# TASK PROMPT:
Every line from the beginning of the data through the line containing "Click the search magnifier icon" should be reproduced exactly, and no further lines should be output.

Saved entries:
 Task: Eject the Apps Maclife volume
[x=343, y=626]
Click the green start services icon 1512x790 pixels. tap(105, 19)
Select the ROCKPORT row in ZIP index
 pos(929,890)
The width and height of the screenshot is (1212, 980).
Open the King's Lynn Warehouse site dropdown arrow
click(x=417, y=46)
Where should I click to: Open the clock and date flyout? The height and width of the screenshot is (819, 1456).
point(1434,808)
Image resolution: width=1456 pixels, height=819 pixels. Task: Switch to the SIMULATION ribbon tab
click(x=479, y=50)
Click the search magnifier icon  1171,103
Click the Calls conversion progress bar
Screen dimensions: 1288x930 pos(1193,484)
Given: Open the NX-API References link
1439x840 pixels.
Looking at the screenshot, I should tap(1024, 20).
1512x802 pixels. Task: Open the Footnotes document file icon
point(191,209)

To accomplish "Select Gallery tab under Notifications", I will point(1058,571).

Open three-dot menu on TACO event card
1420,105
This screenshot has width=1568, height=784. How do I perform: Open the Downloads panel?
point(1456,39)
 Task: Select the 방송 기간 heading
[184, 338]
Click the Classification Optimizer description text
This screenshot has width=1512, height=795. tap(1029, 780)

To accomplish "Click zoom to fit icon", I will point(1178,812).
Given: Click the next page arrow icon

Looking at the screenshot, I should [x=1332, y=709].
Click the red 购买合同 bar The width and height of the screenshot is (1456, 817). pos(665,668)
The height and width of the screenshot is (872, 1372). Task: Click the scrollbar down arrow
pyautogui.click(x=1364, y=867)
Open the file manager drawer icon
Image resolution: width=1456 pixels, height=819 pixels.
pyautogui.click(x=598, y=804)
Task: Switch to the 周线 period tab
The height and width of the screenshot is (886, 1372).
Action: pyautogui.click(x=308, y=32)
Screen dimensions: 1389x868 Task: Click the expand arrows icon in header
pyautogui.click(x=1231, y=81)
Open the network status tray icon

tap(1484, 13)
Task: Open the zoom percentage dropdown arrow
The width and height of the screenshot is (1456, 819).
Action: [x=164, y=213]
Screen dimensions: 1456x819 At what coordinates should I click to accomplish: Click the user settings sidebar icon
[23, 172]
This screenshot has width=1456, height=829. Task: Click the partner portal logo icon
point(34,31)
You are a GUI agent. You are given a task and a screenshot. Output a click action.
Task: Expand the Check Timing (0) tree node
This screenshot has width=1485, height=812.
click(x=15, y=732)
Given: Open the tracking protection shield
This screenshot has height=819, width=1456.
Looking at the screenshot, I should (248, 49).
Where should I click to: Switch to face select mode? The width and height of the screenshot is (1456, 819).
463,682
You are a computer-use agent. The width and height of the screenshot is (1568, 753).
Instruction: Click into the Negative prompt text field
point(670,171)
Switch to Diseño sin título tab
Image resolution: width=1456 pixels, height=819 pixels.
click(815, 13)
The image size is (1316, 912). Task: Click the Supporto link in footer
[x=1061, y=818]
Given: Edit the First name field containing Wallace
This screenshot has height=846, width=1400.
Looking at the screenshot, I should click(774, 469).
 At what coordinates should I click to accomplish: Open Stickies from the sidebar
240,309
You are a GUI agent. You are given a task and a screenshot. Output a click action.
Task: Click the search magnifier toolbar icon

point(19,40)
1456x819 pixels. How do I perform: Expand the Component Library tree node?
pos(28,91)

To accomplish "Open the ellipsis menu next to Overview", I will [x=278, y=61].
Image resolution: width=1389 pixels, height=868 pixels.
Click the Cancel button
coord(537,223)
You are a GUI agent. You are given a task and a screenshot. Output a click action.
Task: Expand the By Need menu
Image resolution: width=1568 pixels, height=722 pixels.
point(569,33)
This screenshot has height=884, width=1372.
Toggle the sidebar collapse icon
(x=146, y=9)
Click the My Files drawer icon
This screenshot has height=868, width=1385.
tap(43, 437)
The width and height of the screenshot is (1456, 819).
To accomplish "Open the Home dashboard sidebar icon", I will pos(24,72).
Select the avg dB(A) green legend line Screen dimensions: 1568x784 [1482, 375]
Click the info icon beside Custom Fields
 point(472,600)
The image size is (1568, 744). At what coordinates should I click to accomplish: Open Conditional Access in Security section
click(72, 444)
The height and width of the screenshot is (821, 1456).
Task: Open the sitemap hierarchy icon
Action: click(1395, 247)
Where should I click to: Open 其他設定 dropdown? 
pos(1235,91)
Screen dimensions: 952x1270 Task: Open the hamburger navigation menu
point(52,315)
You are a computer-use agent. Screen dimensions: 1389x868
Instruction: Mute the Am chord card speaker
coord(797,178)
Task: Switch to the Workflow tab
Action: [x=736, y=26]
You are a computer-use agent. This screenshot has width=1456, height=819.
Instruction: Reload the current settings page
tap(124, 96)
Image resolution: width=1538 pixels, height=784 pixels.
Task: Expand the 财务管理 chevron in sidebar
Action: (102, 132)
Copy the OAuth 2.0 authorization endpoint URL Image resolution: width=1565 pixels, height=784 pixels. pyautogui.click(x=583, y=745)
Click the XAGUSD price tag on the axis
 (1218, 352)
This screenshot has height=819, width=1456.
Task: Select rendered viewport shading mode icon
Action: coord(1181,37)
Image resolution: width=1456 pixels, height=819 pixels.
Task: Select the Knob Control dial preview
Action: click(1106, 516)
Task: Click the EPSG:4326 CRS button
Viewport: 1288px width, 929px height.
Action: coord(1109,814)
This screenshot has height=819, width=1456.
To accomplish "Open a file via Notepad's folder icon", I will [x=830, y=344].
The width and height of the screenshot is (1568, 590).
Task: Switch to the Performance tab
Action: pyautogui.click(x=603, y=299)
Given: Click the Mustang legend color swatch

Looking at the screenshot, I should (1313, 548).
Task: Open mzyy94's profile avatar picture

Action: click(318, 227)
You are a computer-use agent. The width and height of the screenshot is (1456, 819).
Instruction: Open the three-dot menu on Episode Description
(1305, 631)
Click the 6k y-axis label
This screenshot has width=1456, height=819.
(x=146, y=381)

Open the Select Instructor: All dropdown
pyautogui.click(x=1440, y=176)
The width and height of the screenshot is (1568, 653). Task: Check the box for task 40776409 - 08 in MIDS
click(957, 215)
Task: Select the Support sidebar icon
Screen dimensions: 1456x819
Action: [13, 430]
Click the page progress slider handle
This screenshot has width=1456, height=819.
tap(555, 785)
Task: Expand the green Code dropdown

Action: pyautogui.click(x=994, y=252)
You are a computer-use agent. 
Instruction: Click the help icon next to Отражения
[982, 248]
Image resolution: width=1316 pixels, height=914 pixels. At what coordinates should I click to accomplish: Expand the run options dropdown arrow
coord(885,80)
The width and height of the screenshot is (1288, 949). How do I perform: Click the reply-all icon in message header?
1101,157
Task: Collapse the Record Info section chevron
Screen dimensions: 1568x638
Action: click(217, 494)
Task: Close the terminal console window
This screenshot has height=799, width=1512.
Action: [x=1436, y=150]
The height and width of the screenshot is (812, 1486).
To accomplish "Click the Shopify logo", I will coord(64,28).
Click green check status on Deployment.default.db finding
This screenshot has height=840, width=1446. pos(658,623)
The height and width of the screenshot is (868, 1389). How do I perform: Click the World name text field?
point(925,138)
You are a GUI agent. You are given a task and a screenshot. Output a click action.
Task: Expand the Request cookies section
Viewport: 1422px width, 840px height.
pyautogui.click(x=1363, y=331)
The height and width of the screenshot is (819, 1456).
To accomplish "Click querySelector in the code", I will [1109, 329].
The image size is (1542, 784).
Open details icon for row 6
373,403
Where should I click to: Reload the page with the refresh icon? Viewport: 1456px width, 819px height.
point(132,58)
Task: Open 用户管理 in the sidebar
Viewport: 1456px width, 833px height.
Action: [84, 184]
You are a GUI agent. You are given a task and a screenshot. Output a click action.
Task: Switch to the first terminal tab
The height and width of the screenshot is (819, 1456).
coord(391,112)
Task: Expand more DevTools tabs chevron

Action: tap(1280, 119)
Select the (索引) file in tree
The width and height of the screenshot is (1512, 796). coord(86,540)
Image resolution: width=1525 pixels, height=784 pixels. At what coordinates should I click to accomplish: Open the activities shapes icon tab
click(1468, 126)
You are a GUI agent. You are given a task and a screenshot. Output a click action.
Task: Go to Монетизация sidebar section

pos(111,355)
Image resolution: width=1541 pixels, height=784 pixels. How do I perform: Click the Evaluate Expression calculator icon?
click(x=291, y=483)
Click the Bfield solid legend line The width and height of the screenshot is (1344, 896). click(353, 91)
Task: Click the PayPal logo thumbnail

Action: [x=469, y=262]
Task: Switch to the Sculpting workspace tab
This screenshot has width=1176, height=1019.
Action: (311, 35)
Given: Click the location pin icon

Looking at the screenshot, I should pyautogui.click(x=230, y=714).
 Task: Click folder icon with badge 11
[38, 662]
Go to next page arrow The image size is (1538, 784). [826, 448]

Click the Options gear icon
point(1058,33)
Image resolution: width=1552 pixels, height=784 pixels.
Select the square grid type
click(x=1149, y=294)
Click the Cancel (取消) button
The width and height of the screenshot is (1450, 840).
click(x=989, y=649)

# WORKED SOLUTION:
 Task: Eject the Apps Maclife volume
[x=343, y=626]
Click the green start services icon 1512x790 pixels. tap(105, 19)
Select the ROCKPORT row in ZIP index
 pos(929,890)
The width and height of the screenshot is (1212, 980).
Open the King's Lynn Warehouse site dropdown arrow
click(x=417, y=46)
Where should I click to: Open the clock and date flyout? The height and width of the screenshot is (819, 1456).
point(1434,808)
Image resolution: width=1456 pixels, height=819 pixels. Task: Switch to the SIMULATION ribbon tab
click(x=479, y=50)
Click the search magnifier icon  1171,103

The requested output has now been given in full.